**EXERCISES**
1. Update the Lightroom forum thread from "That is it so" to "than Adobe Sensei!" so that "compressed previews" replaces "smart previews".
2. Extend the Lightroom forum thread past its final sentence.

**EXTRACT PROVIDED**
The big items I have open still (so far):
1. I would end up back in some type of Folder/Album structure for managing workflow. I currently use smart collections for managing my post edit flow. Looking closer at this, I can use manual folders for a lot of what I do via keywords/labels/colors, but I do lose some functionality on validations, suck as smart collection that looks for images with no development, or no title.
2. I really like my keyword hierarchy. Not sure how I will like a flat structure. This one is TBD.
3. Picture publishing, I currently use some cool plugins to manage a publish service to OneDrive which i have attached to some digital picture frames. Have not figured out how to accomplish that in Lr.
4. The develop process is somewhat opinionated in my opinion. In LrC you can take many approaches to get to the same point. In Lr, they really want you to take a single approach. However, I am not good enough in post processing editing to care about this, I just need to learn the new approach.
5. Lr seems to rely more on PhotoShop for editing images. I have never learned Ps, and do not really want the duplicate images in my management system. Have not decided how much of an issue this is.
6. The facial recognition seems completely different, not sure if this is good or bad or just different. You seem to lose the whole regions aspect, but I am not sure I care about that 
7. My wife has decided that starting later this year she wants to create multiple books a year for family/friends. I never liked the book module in LrC, and always went direct before. So not sure if this will be an issue or missing functionality.
8. GPS reverse location mapping. I have a plugin which gives me much better results than Adobe LrC. Have not figured out how good/bad Lr is.

That is it so far.


----------



## cyben (Feb 16, 2021)

Hi NicholasG and others,

I would never move everything "only" to the cloud. Rather, I only upload the smart previews to Lightroom (Cloud-based) and especially use the Adobe Sensei functions on them. That way, my 140,000 images Lightroom Classic library (full of raw images) takes up only around 2-3 Gigabytes of storage on the cloud and I can make use of both "ecosystems" (the "classic" and the "cloud-based" one). In Lightroom Classic, I am using an offline plugin called "Excire Search" which is a non-cloud-based image classification plugin that performs even better than Adobe Sensei!

**RECORDED INFORMATION**
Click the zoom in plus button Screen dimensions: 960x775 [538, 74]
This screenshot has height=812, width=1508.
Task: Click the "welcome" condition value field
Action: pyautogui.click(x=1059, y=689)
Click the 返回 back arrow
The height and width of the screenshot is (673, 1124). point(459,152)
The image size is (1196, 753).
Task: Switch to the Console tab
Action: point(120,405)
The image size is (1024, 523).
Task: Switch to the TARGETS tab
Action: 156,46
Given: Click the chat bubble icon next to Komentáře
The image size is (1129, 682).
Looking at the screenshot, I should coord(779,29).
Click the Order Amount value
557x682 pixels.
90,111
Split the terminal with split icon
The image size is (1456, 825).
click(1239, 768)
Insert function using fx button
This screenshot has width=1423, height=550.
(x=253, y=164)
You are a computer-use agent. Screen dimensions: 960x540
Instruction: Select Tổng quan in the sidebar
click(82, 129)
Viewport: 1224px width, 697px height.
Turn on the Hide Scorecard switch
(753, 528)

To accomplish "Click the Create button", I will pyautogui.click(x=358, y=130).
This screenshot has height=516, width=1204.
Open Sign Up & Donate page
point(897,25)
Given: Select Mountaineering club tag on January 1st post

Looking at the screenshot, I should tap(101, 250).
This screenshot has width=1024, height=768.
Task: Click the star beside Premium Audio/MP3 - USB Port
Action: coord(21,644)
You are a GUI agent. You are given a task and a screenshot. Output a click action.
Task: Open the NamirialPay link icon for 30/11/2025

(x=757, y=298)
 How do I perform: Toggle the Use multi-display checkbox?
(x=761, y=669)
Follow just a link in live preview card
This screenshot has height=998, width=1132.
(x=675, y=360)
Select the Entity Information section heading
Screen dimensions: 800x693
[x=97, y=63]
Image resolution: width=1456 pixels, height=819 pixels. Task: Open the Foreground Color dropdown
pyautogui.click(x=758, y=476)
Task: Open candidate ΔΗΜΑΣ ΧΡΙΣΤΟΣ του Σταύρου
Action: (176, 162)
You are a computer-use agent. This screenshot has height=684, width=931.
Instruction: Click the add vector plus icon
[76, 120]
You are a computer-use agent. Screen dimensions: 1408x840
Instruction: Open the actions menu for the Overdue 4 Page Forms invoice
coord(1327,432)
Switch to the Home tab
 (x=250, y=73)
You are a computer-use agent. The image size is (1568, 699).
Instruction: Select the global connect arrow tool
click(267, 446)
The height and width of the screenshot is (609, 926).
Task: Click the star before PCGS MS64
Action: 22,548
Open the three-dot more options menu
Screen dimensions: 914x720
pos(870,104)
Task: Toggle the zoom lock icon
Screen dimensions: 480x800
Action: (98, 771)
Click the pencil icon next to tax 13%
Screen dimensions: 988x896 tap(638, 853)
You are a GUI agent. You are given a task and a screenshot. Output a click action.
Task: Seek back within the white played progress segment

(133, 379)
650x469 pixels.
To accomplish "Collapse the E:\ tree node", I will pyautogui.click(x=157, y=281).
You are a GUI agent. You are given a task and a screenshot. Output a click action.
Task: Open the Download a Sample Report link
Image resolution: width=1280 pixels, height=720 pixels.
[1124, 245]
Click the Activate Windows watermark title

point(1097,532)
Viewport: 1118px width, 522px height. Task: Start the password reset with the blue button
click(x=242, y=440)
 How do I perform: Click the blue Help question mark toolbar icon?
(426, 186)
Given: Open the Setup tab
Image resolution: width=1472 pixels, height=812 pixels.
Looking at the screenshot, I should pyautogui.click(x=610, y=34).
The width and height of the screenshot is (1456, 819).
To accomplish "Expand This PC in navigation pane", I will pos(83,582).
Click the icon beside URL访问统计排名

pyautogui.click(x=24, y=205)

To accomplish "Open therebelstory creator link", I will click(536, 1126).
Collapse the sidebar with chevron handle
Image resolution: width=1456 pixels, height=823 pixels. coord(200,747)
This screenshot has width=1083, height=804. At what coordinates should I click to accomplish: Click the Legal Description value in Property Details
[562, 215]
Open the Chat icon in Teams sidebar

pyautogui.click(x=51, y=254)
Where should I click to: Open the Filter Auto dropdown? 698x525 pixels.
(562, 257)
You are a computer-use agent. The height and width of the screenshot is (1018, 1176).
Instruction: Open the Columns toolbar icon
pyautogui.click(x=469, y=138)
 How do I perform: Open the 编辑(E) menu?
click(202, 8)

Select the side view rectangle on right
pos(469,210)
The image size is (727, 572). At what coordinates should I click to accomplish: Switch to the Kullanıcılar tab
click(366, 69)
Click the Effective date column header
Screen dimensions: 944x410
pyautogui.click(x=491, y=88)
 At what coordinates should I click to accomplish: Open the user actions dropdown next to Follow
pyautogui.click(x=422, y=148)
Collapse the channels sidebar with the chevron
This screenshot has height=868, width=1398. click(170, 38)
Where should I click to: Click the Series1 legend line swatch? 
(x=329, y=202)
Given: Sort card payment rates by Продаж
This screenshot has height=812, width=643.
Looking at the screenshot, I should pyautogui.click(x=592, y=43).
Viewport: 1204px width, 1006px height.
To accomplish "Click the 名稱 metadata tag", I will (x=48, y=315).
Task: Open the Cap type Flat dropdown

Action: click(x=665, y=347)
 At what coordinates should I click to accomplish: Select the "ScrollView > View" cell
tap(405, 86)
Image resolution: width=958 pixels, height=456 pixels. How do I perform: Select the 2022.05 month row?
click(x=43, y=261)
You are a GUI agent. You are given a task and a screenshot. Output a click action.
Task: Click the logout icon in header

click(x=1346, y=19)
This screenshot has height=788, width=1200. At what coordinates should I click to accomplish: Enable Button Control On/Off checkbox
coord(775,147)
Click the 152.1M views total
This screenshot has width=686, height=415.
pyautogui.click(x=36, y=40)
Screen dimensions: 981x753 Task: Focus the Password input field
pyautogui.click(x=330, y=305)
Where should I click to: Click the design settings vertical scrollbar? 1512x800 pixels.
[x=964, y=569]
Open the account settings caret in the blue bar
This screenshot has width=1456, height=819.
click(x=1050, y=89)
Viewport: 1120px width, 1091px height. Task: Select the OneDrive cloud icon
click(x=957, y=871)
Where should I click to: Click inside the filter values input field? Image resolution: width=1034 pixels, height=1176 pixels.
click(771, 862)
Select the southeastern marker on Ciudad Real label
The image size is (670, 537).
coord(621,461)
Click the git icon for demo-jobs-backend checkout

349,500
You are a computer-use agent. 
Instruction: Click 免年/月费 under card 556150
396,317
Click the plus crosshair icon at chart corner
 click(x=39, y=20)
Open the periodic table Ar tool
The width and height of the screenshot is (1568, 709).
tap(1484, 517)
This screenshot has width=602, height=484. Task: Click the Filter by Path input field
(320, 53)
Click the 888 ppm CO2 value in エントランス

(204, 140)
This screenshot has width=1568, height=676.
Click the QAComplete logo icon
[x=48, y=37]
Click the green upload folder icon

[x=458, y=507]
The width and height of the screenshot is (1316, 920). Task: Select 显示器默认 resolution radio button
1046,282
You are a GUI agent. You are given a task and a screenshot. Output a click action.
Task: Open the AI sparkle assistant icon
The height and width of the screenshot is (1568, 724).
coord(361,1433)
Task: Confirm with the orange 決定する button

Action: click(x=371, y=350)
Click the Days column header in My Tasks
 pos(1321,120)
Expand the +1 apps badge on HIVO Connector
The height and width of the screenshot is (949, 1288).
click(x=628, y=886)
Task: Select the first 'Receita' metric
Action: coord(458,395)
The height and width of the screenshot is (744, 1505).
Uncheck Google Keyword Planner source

**TASK ANSWERS**
1.
That is it so far.


----------



## cyben (Feb 16, 2021)

Hi NicholasG and others,

I would never move everything "only" to the cloud. Rather, I only upload the compressed previews to Lightroom (Cloud-based) and especially use the Adobe Sensei functions on them. That way, my 140,000 images Lightroom Classic library (full of raw images) takes up only around 2-3 Gigabytes of storage on the cloud and I can make use of both "ecosystems" (the "classic" and the "cloud-based" one). In Lightroom Classic, I am using an offline plugin called "Excire Search" which is a non-cloud-based image classification plugin that performs even better than Adobe Sensei!

2.
Anyhow, using both versions in parallel works great for me and I simply love Adobe Lightroom Classic - it may be complex but it has many features that its cloud-based cousin doesn´t have,

Finally, cloud-based stuff is never really safe - big companies sometimes do get hacked and it would be disastrous if all my raw images would suddenly be available to hackers world-wide. That´s why I rather keep my raw files on my private hard drive and make regular copies to external storage.

Best wishes and I hope these comments are of help for you!
C


----------



## Jim Wilde (Feb 16, 2021)

cyben said:


> That way, my 140,000 images Lightroom Classic library (full of raw images) takes up only around 2-3 Gigabytes of storage on the cloud and I can make use of both "ecosystems" (the "classic" and the "cloud-based" one).


Welcome to the forum.
If you really have synced smart previews of all 140k of your images to the cloud, they'll be taking up a heck of a lot more space that 2-3 Gigabytes.....as each smart preview is typically between 1 and 2 megabytes each, 140k of smart previews will be taking up between 140 and 280 gigabytes. Happily, Adobe do not count any of the smart preview usage against the user's cloud allowance, which I think is incredibly generous of them.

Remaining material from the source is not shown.